__What you are asked to do__:
Answer these questions from the text on sea anemone tentacles:
1. What decides how many tentacles a sea anemone has?
2. How many sea anemones did the researchers study?
3. Which cells pre-mark the sites of new tentacles?

__Excerpt to read__:
::::
The number of tentacles, or arms, that a sea anemone has depends on how much food it has eaten, researchers have discovered.
It may be their genetic code that determines how many legs humans have, fins fish have, and wings insects have, but for predatory marine animals of the order Actiniaria, it’s all about consumption.
And it continues throughout their lives.
“Controlling the number of tentacle arms by food intake makes the sea anemone behave more like a plant developing new branches than an animal growing a new limb,” says Aissam Ikmi from Germany’s EMBL Heidelberg, whose team worked with researchers from the Stowers Institute for Medical Research in the US.
And that’s more than just a fun fact. The number of tentacles must be determined by the interplay between genetic and environmental factors, the researchers say, and defining what triggers morphological changes is an important question given the longevity of sea anemones. Some species living for more than 65 years.
“As predominantly sessile animals, sea anemones must have evolved strategies to deal with environmental changes to sustain such a long lifespan,” Ikmi says.
The researchers analysed more than 1000 sea anemones one by one, spending months imaging their heads to score their tentacle number and location.
They found that muscle cells pre-mark the sites of new tentacles, and these cells change their gene expression signature in response to food.
The same molecular signalling employed to build tentacles also exists in many other species, including humans, they say, but to date its role has been studied mainly in embryonic development.
“We propose a new biological context in which to understand how nutrient uptake impacts the function of this developmental signalling: a situation that is relevant for defining the role of metabolism in guiding the formation of organs during adulthood,” says Ikmi.
::::
__Input data__:
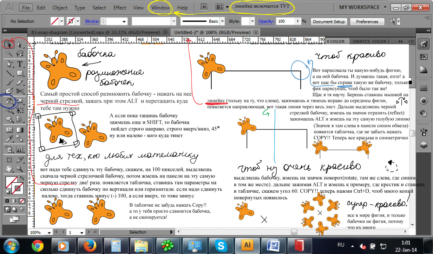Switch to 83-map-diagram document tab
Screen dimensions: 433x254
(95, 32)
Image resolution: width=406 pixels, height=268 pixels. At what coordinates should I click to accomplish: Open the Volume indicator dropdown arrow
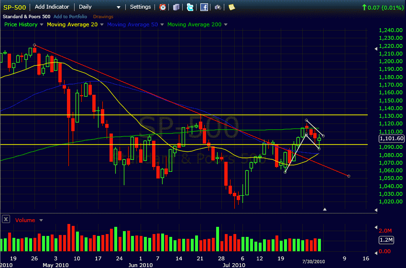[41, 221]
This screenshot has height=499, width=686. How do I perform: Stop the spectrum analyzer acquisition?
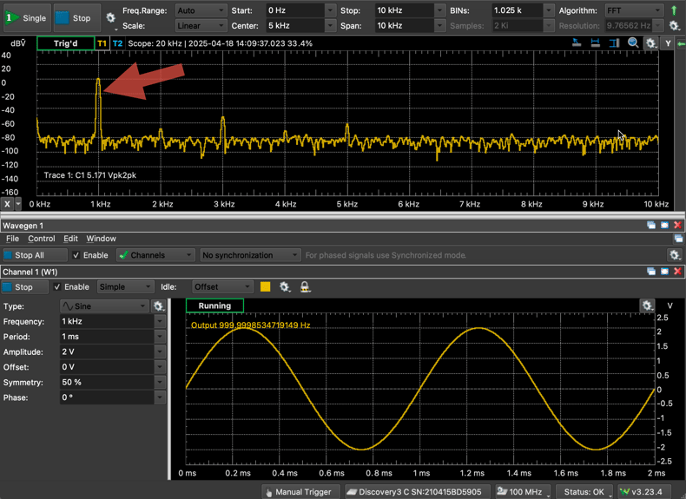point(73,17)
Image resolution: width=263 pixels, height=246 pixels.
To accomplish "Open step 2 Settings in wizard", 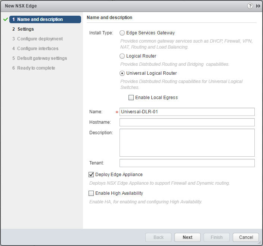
::::
__Answer below__:
1. How much food it has eaten.
2. More than 1000.
3. Muscle cells.